● **YOUR TASK**: Everything from the line holding "Task: Click the quoted" to the last line of the material below must be retyped exactly, minus any pictures.

● **DATA EXCERPTS**:
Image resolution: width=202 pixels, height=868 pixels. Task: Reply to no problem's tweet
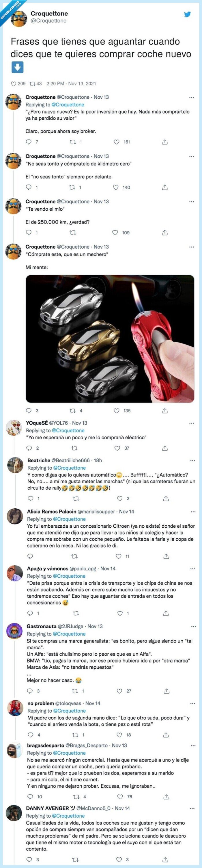[x=30, y=735]
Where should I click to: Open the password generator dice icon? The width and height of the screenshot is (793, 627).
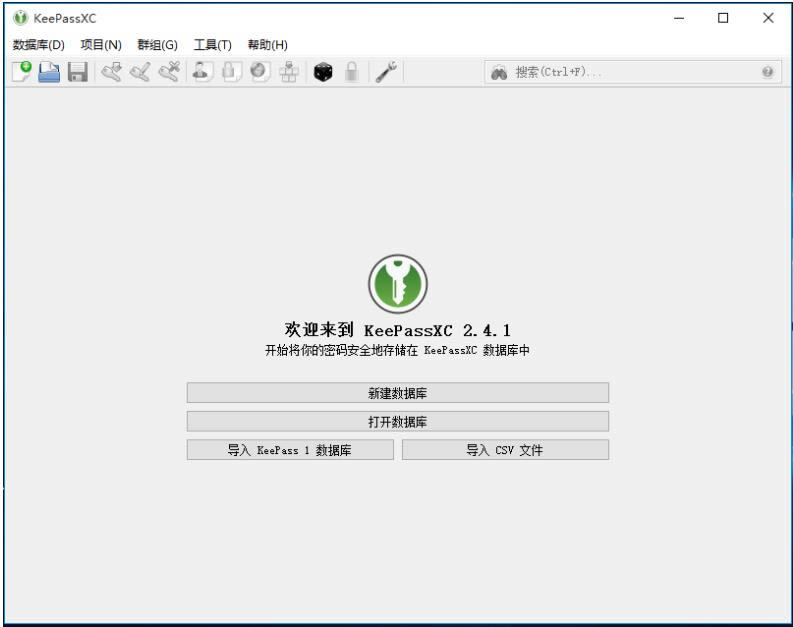tap(322, 72)
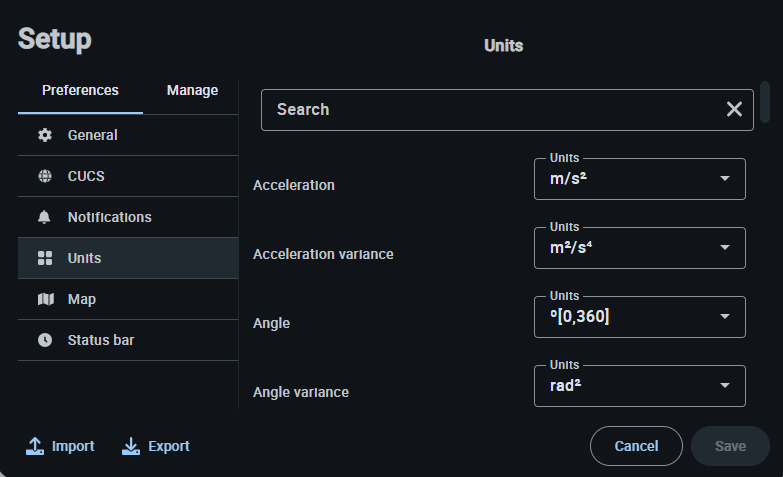Click the bell icon for Notifications
The width and height of the screenshot is (783, 477).
(45, 217)
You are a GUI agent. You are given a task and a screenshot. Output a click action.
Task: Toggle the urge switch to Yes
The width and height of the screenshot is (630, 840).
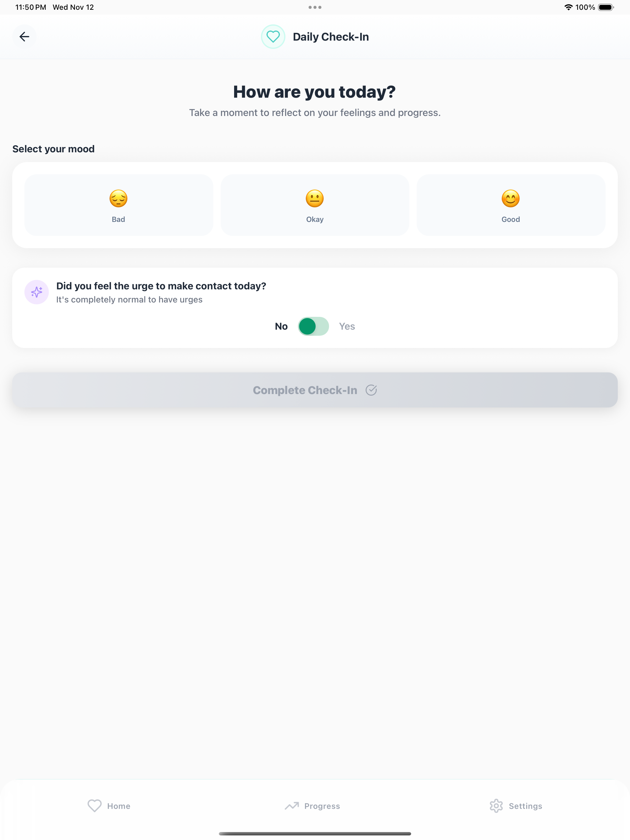313,326
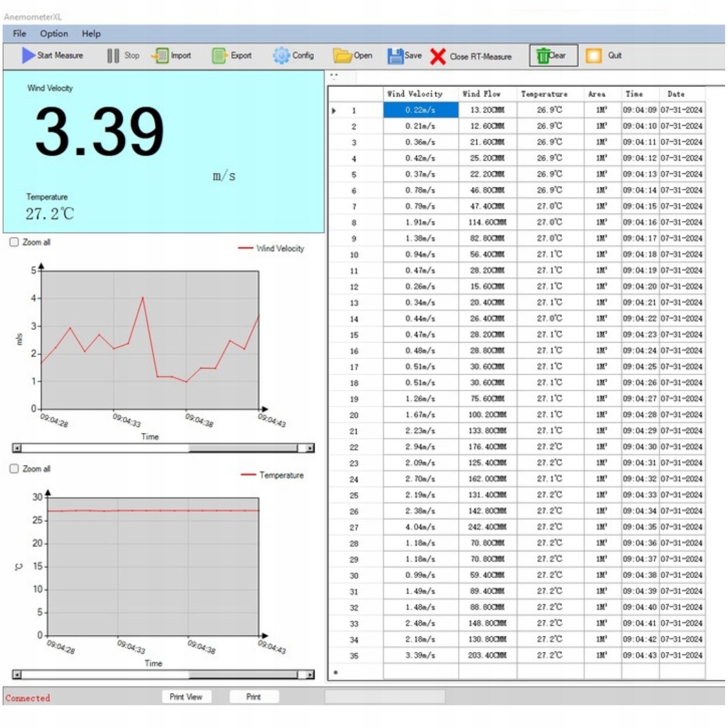Open the Option menu
728x728 pixels.
click(54, 33)
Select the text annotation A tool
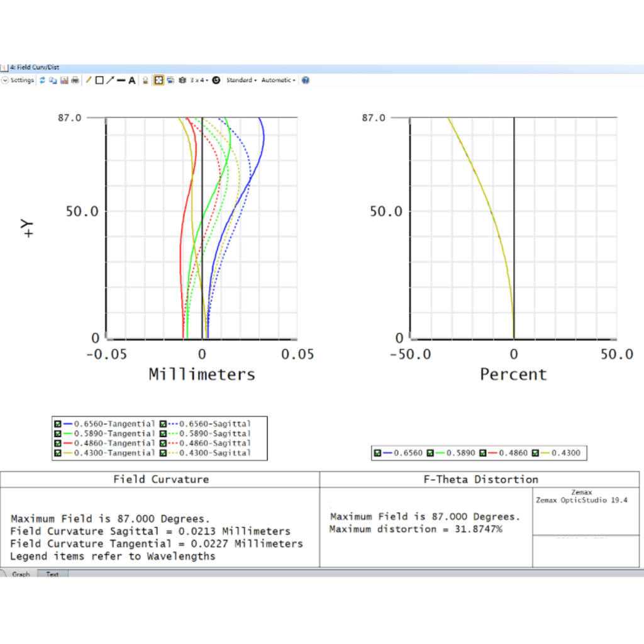 pos(132,81)
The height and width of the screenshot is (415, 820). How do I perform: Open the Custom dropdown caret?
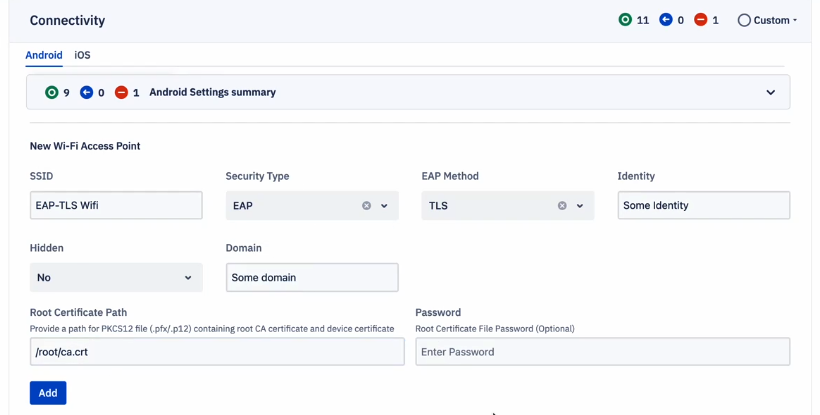tap(795, 20)
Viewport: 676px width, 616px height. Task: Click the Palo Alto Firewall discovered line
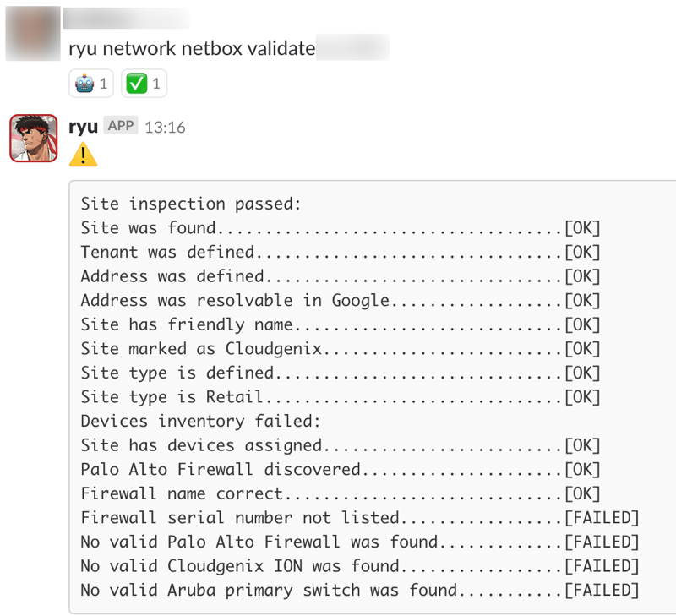tap(341, 470)
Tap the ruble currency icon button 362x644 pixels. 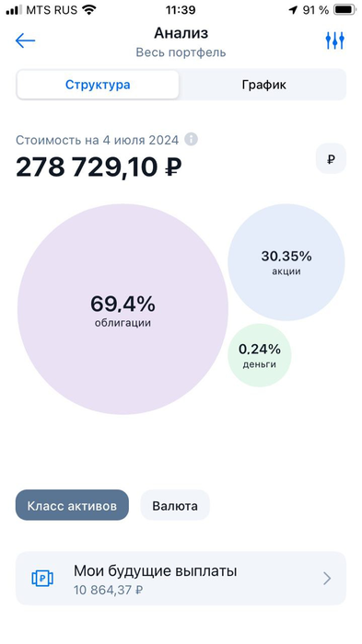point(331,159)
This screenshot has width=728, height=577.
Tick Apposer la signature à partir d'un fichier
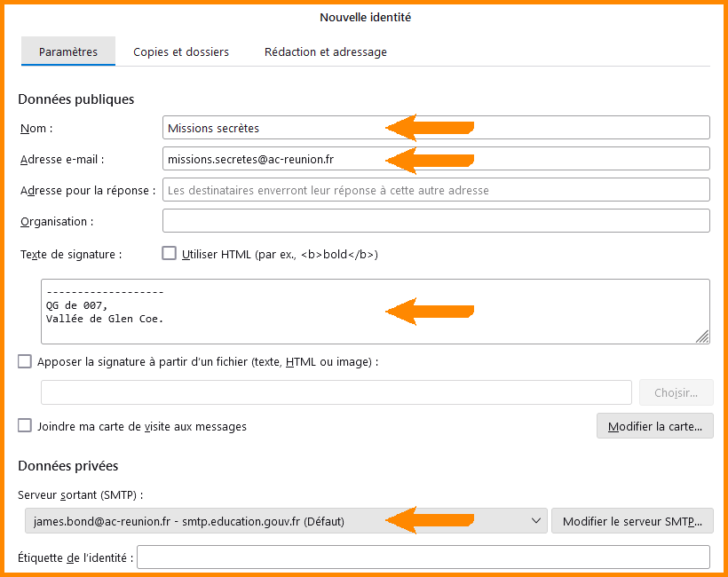pos(25,361)
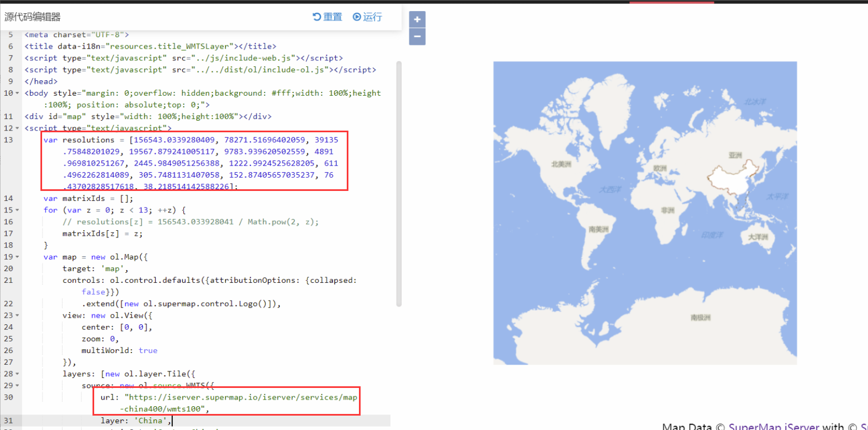Collapse the body block fold arrow on line 10
The image size is (868, 430).
pos(16,93)
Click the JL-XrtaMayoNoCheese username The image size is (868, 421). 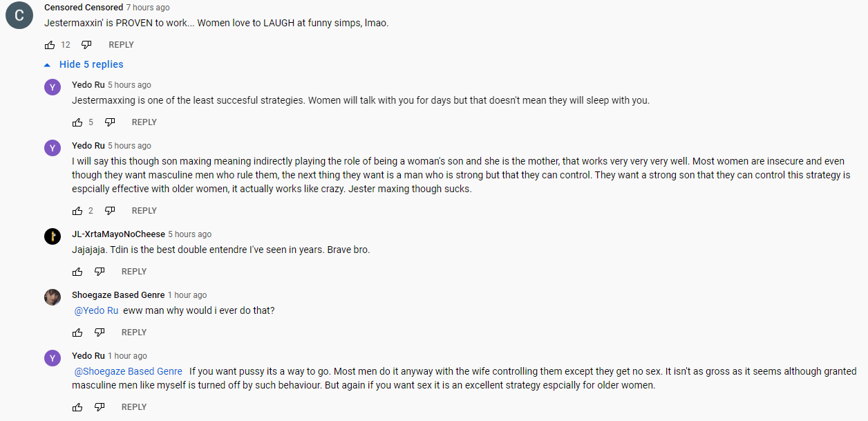point(118,234)
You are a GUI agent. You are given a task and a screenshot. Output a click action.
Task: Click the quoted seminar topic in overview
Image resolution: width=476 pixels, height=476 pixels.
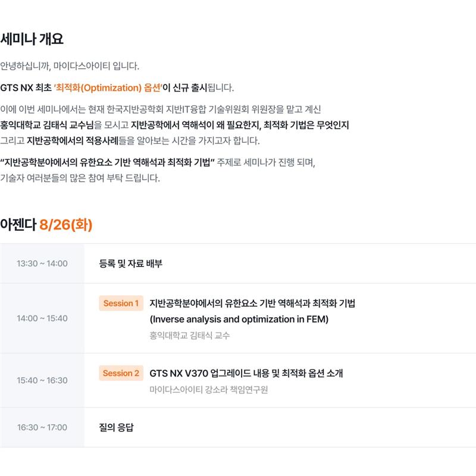tap(108, 162)
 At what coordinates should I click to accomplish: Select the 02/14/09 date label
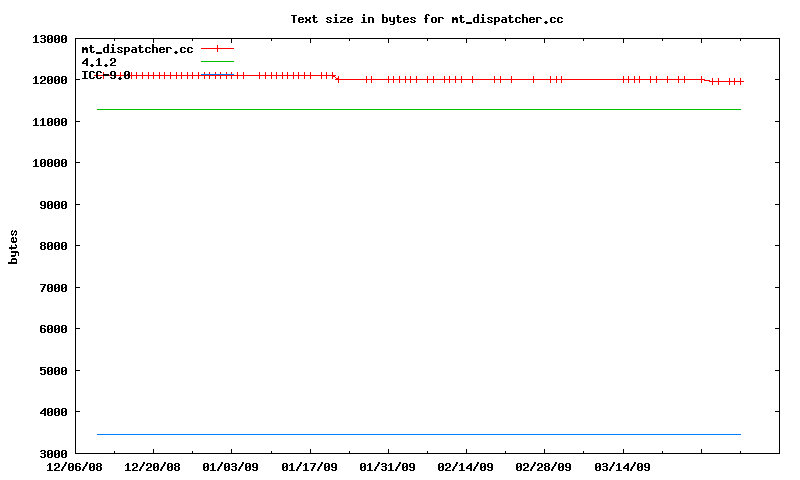tap(465, 467)
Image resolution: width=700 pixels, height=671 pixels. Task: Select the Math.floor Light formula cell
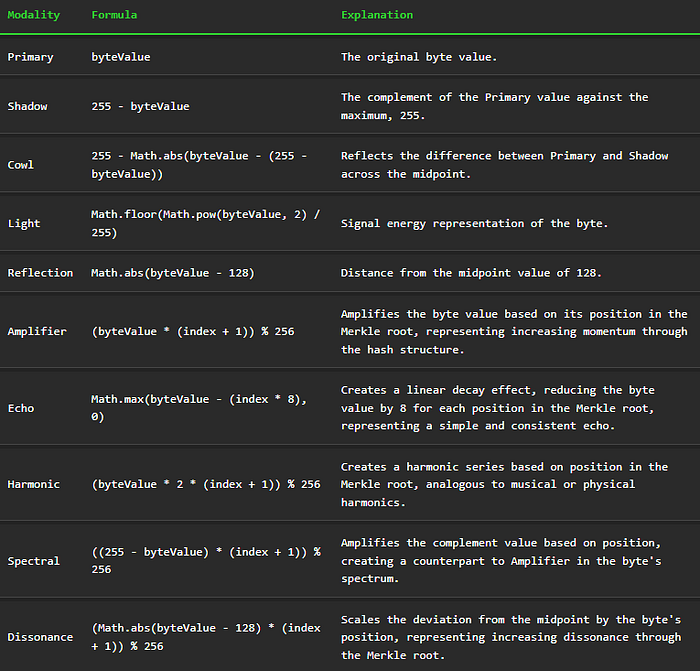205,223
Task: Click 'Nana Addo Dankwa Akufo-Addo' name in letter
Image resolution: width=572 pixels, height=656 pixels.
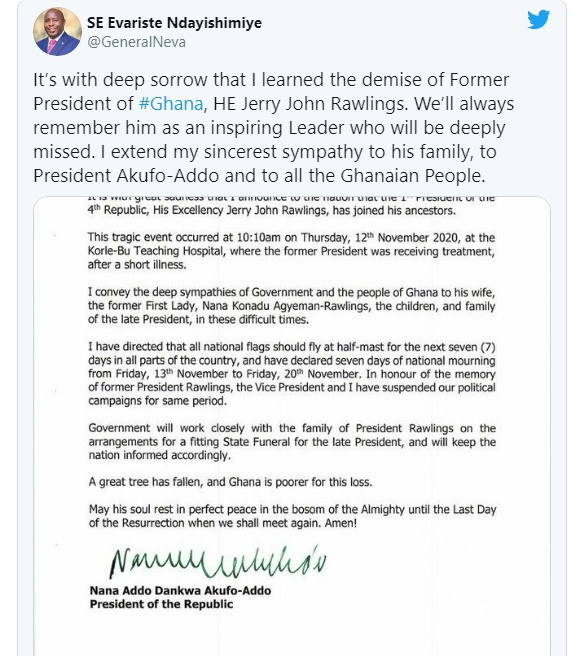Action: pos(180,591)
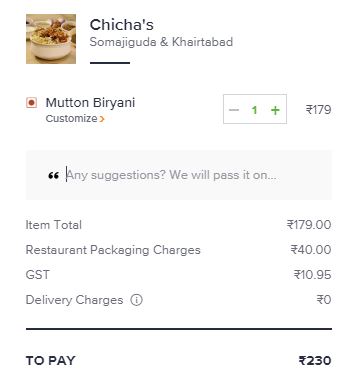
Task: Click the quantity number 1 in stepper
Action: tap(255, 110)
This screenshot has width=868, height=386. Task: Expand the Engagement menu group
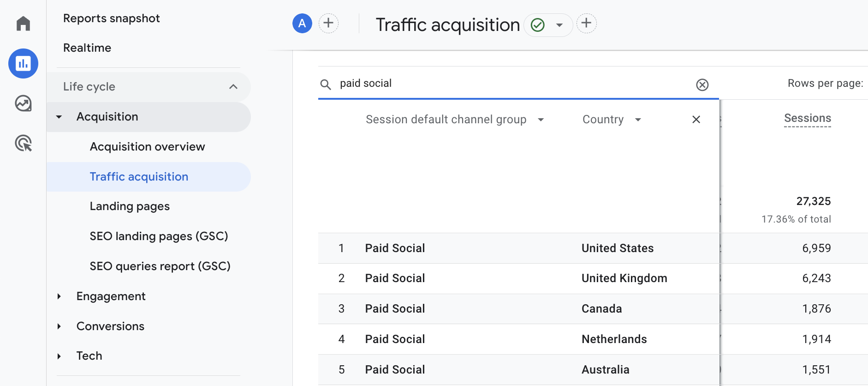pyautogui.click(x=59, y=296)
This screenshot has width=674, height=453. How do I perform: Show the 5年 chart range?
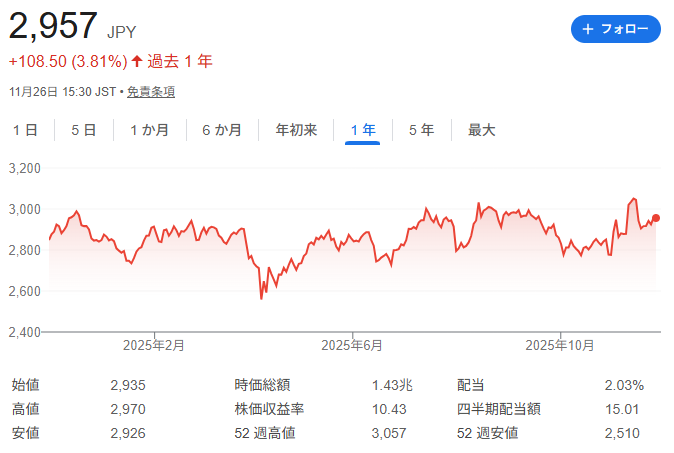tap(421, 130)
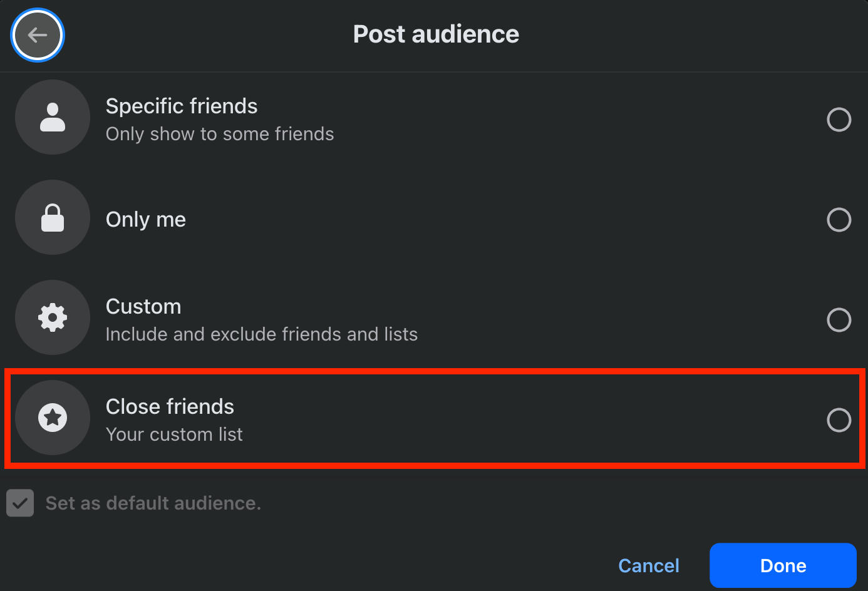Viewport: 868px width, 591px height.
Task: Select the Specific friends radio button
Action: [839, 120]
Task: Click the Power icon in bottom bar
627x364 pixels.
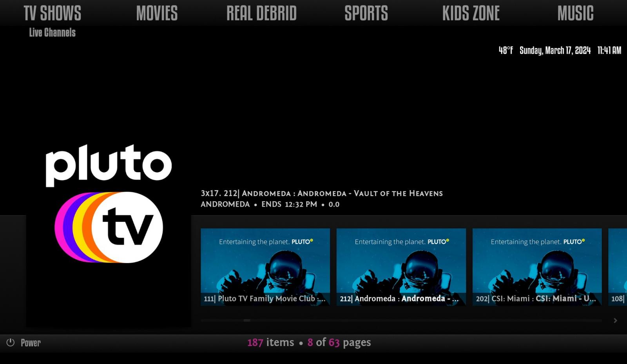Action: coord(11,342)
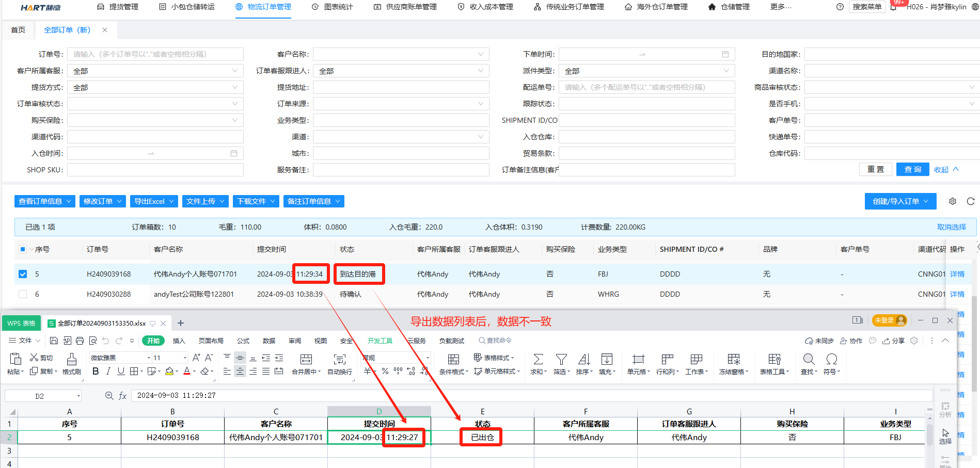Viewport: 980px width, 468px height.
Task: Click the 取消选择 link
Action: [x=951, y=227]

● **ANSWER SECTION**:
Task: Click the quoted seminar topic in overview
Image resolution: width=476 pixels, height=476 pixels.
tap(108, 162)
 At what coordinates should I click to accomplish: Select the 02/14/09 date label
tap(465, 467)
Image resolution: width=700 pixels, height=671 pixels. Task: Select the Math.floor Light formula cell
205,223
Task: Click 'Nana Addo Dankwa Akufo-Addo' name in letter
Image resolution: width=572 pixels, height=656 pixels.
Action: pos(180,591)
Task: Click the quantity number 1 in stepper
Action: tap(255, 110)
This screenshot has width=868, height=386. Task: Expand the Engagement menu group
pyautogui.click(x=59, y=296)
This screenshot has width=674, height=453. How do I perform: Show the 5年 chart range?
tap(421, 130)
Viewport: 868px width, 591px height.
Task: Select the Specific friends radio button
Action: [839, 120]
Task: Click the Power icon in bottom bar
627x364 pixels.
Action: coord(11,342)
Viewport: 980px width, 468px height.
Task: Click the 取消选择 link
Action: [x=951, y=227]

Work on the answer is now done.